Hidden layer depth in GRU

Hi all, I have a question regarding the number of hidden layers with a GRU module. For example in the below code I use the gru num_layers parameter to increase the amount of ‘hidden layers’ I can have in my init_hidden, however from what I’ve read this parameter is actually talking about the stacking of two GRUs. To me this sounds as if I set num_layers=2 it doesn’t change the depth of hidden layers but instead creates an encoder-decoder type architecture where the final hidden state representation of the first GRU is then passed to the stacked second layer for final decoding. Can someone clarify which is correct and if it is the latter, then can I also get tips on how to increase hidden layer depth?

class my_gru(nn.Module):

    def __init__(self, input_size, hidden_size, num_layers=2):
        super(my_gru, self).__init__()

        self.gru = nn.GRU(input_size, hidden_size, num_layers=num_layers, batch_first=True)
        self.input_size = input_size
        self.hidden_size = hidden_size
        self.nlayers = num_layers
        self.linear = nn.Linear(self.hidden_size,1)

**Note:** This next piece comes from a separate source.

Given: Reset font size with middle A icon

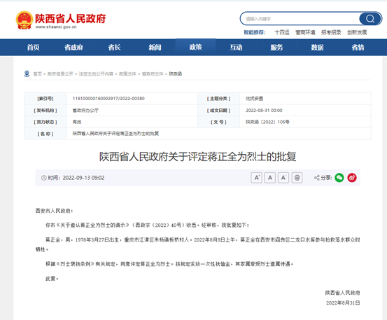Looking at the screenshot, I should coord(270,178).
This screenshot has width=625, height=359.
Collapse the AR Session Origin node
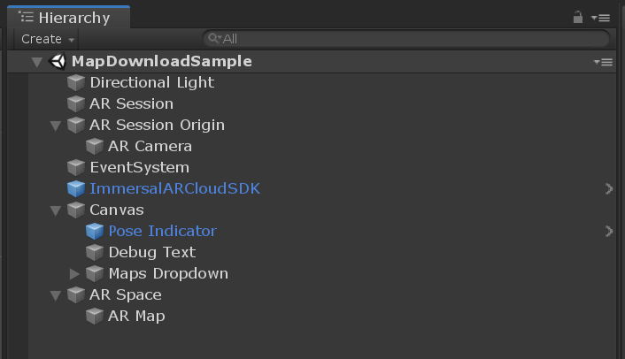[x=56, y=126]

    def forward(self, inputs, hidden):
        if hidden is None:
            hidden = self.init_hidden()

        out, self.hidden = self.gru(inputs,hidden)
        decoded = self.linear(out)
        return decoded, self.hidden
    def init_hidden(self):
        weight = next(self.parameters())
        return weight.new_zeros(self.nlayers, 1, self.hidden_size)

I have the same question about nn.LSTM. waiting for the answers as well.